The autonomy enjoyed by Bellinzona was quite limited, as the canton was exposed to both external intervention and pressure from the warring parties north of the Alps. Within days of the cantons' founding, the Swiss Grand Council proposed merging Bellinzona with Lugano; in order not to provoke local conflicts, however, the measure was rapidly reversed. Another abortive attempt was made, by the two cantons in question this time, to investigate a union between them in 1801 but, again, no agreement could be reached.

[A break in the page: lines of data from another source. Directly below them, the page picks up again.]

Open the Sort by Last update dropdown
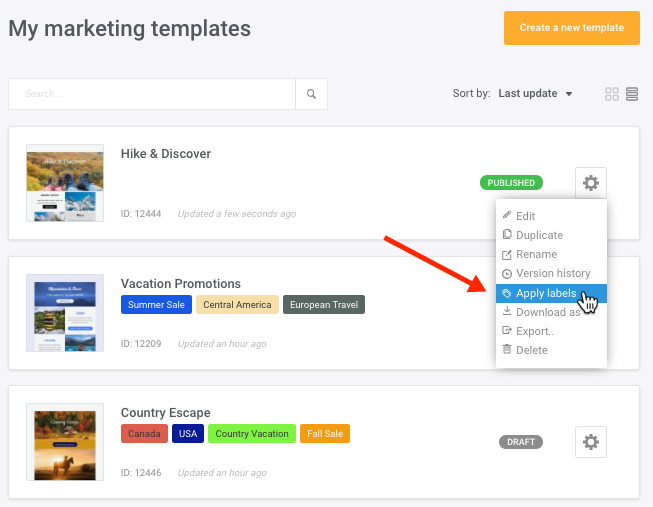Viewport: 653px width, 507px height. click(535, 94)

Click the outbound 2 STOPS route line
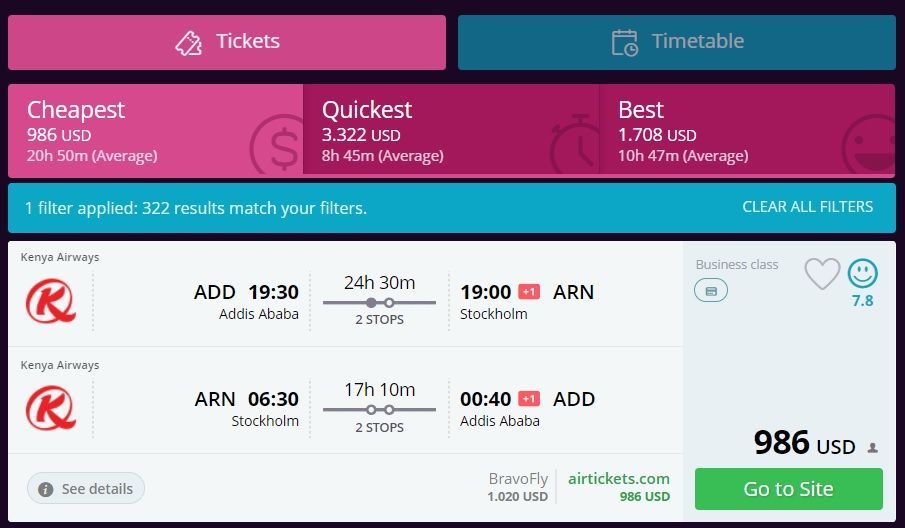(x=379, y=302)
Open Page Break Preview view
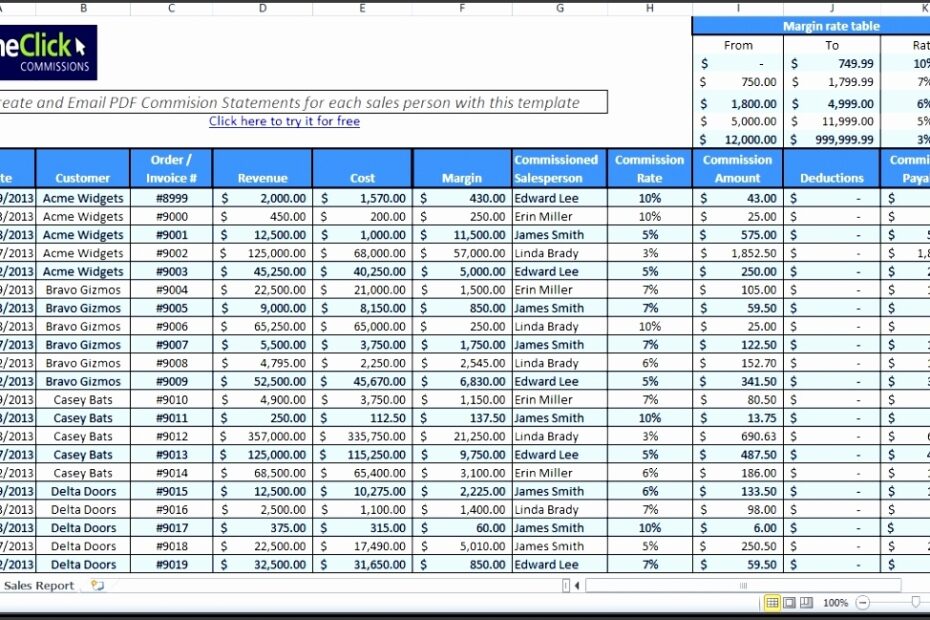This screenshot has width=930, height=620. 807,602
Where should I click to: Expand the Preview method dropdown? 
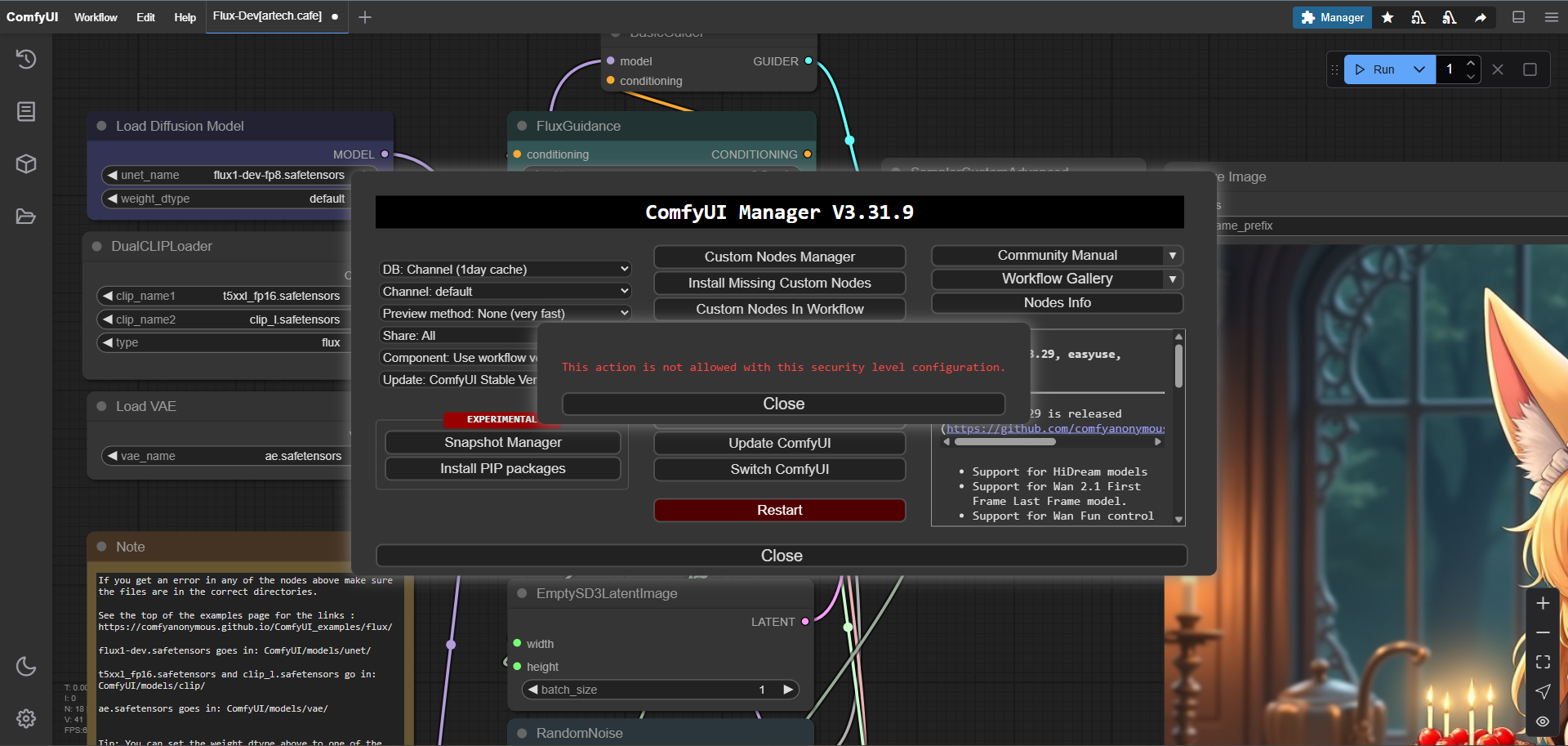coord(506,314)
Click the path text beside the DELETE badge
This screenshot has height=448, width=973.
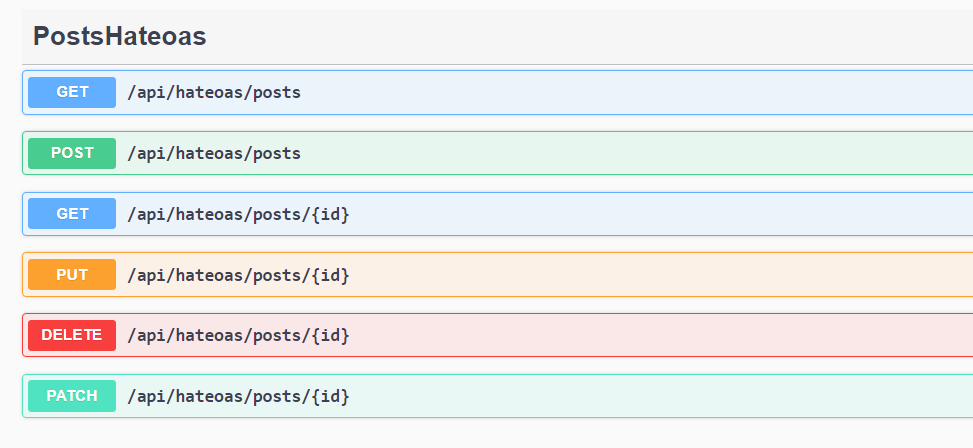pos(238,335)
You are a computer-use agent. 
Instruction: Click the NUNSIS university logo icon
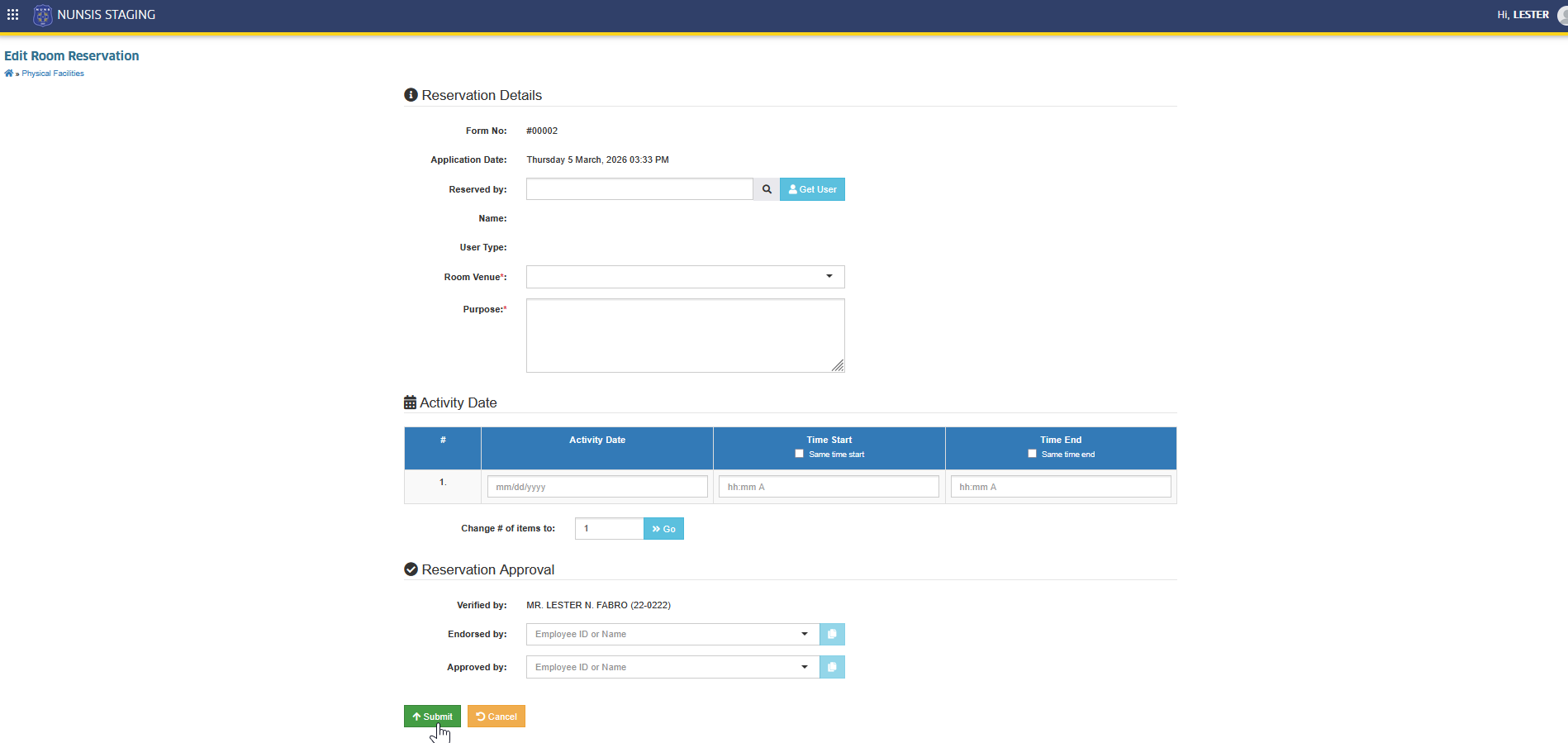[43, 15]
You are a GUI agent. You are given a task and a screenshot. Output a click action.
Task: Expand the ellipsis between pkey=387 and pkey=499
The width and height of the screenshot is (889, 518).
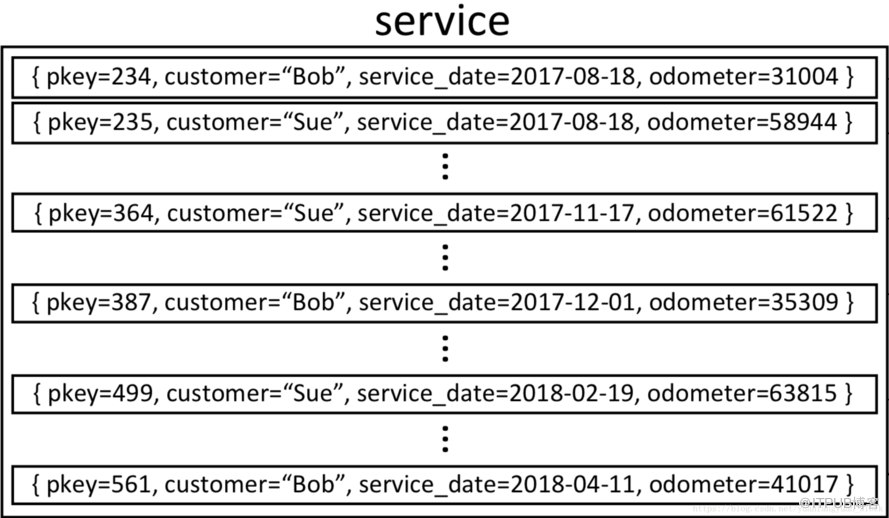445,348
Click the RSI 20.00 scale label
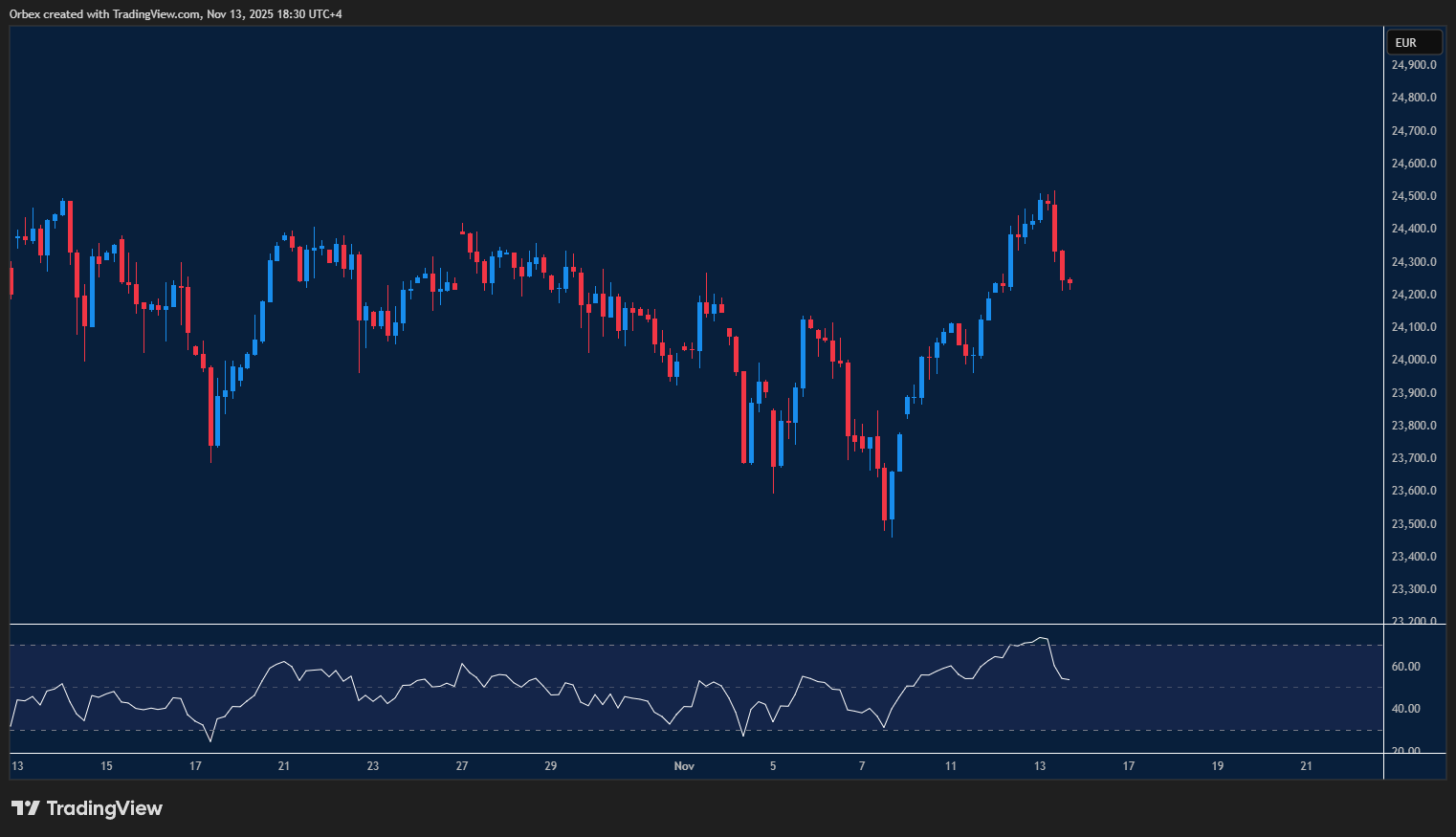The image size is (1456, 837). (1405, 750)
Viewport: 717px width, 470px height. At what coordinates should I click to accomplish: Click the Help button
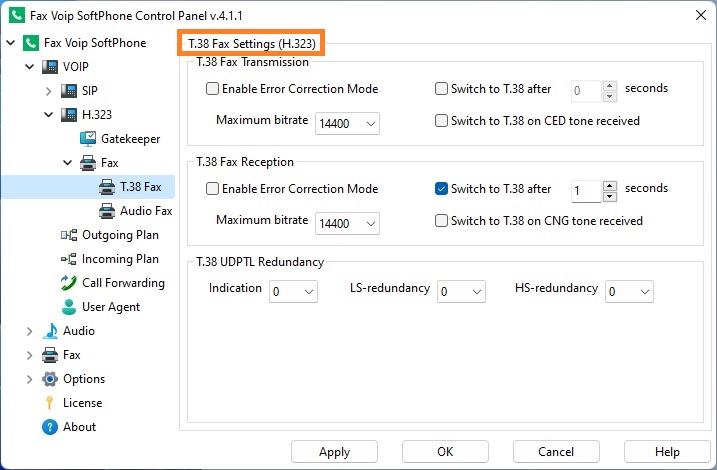[x=667, y=452]
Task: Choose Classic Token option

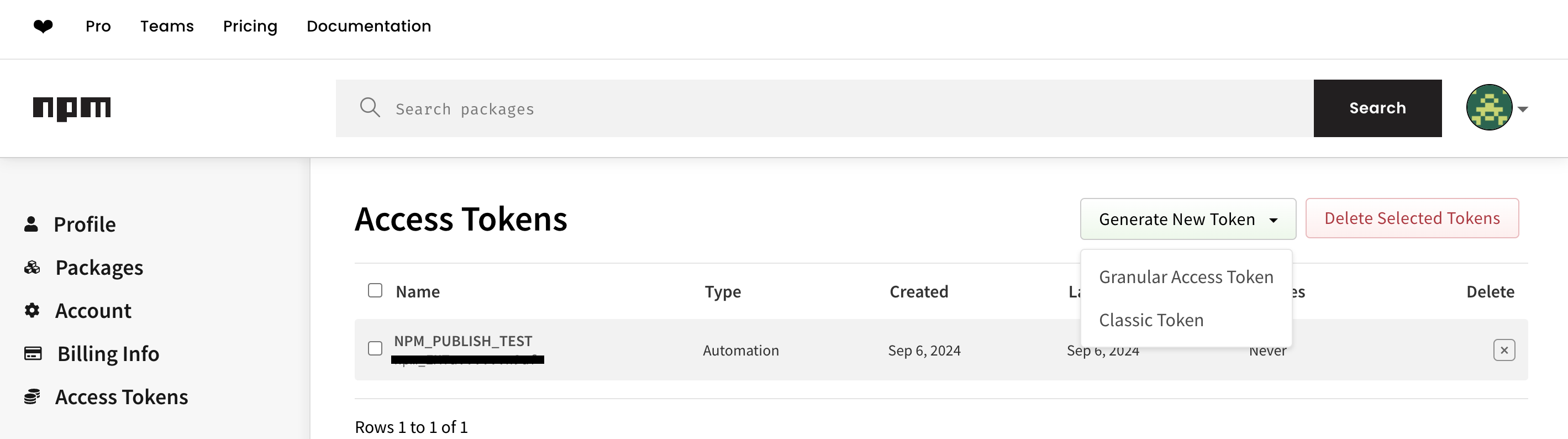Action: (x=1151, y=320)
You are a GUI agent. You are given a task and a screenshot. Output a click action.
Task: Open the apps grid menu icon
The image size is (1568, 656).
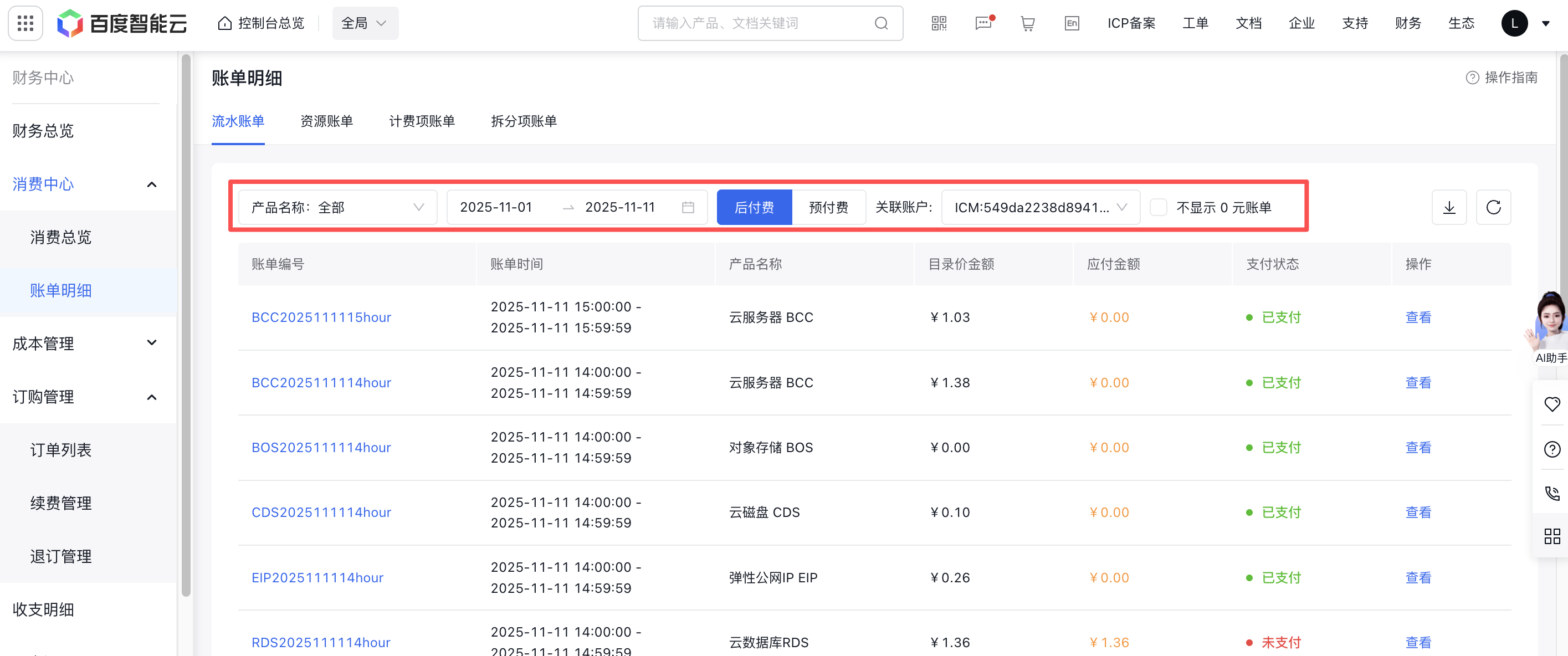pyautogui.click(x=25, y=23)
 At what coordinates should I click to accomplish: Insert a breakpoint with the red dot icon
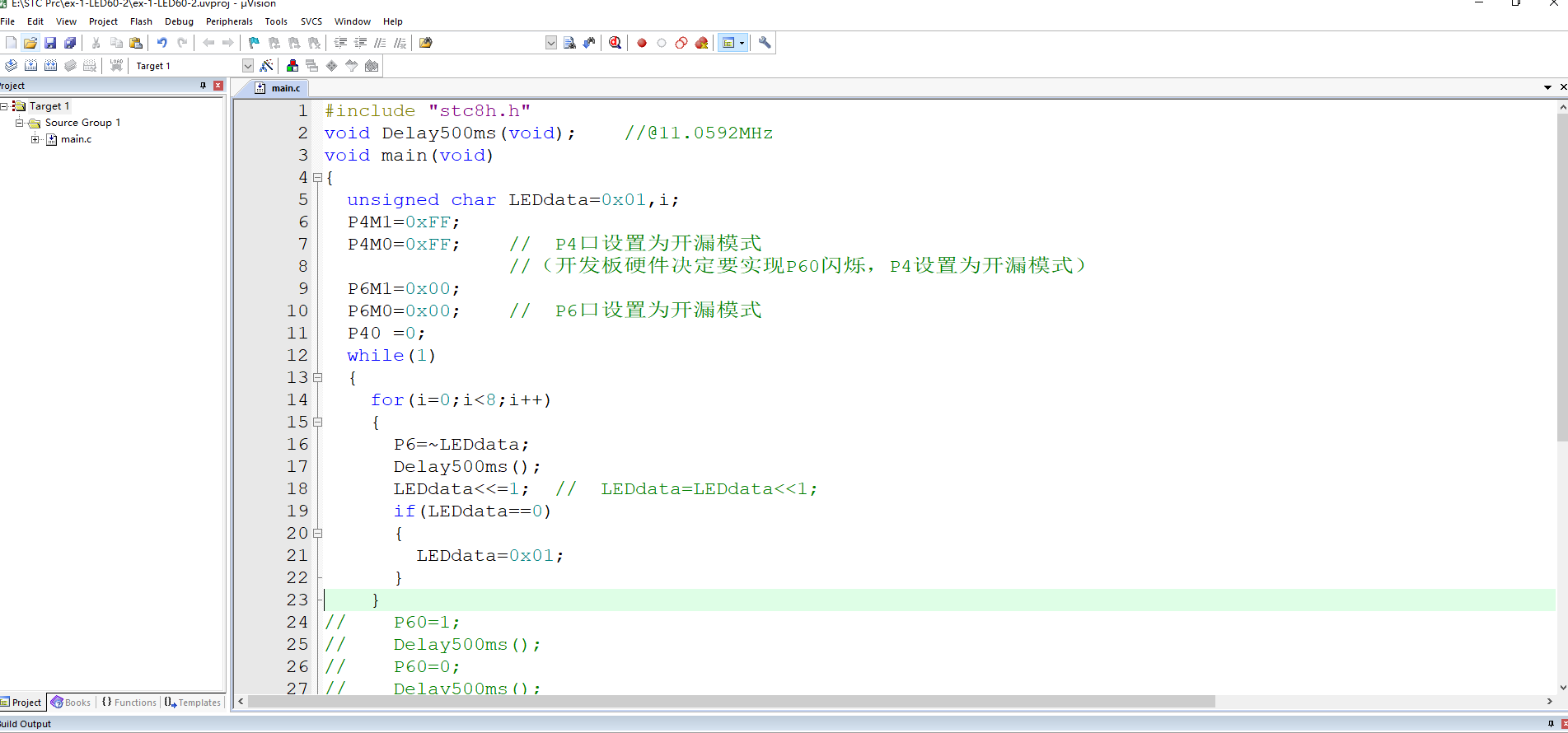pos(642,43)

The cantonal government was headed by Giuseppe Antonio Rusca, a representative of the central government, equipped with broad powers; he was replaced by Giacomo Antonio Sacchi in October 1801. To the central government, the canton sent two senators and eight representatives to the Grand Council.

The new political system was very unpopular with the citizens of the canton; mainly due to the imposition of direct taxation and mandatory military service, as well as the dismantling of political structures of the Old Swiss Confederacy and the anti-clerical measures imposed by Napoleon's revolutionary forces. The struggles in the Republic between the Unitaires and the Federalists caused anti-French unrest to break out in the Leventina — the most northerly part of the canton — in 1799, which led to secessionist moves, with many in the area wanting to join with nearby Uri, then within the Helvetic canton of Waldstätten.

As was the case with Lugano, the canton suffered particularly from the opposing troops — French, Austrian, and Russian — marching through the region, requiring accommodation and requisition of property, causing the two cantons to become increasingly alienated from the rest of Switzerland.

With Napoleon's Act of Mediation abolishing the Helvetic Republic and restoring the sovereignty of the cantons, the merger with Lugano was finally effected, creating the Ticino.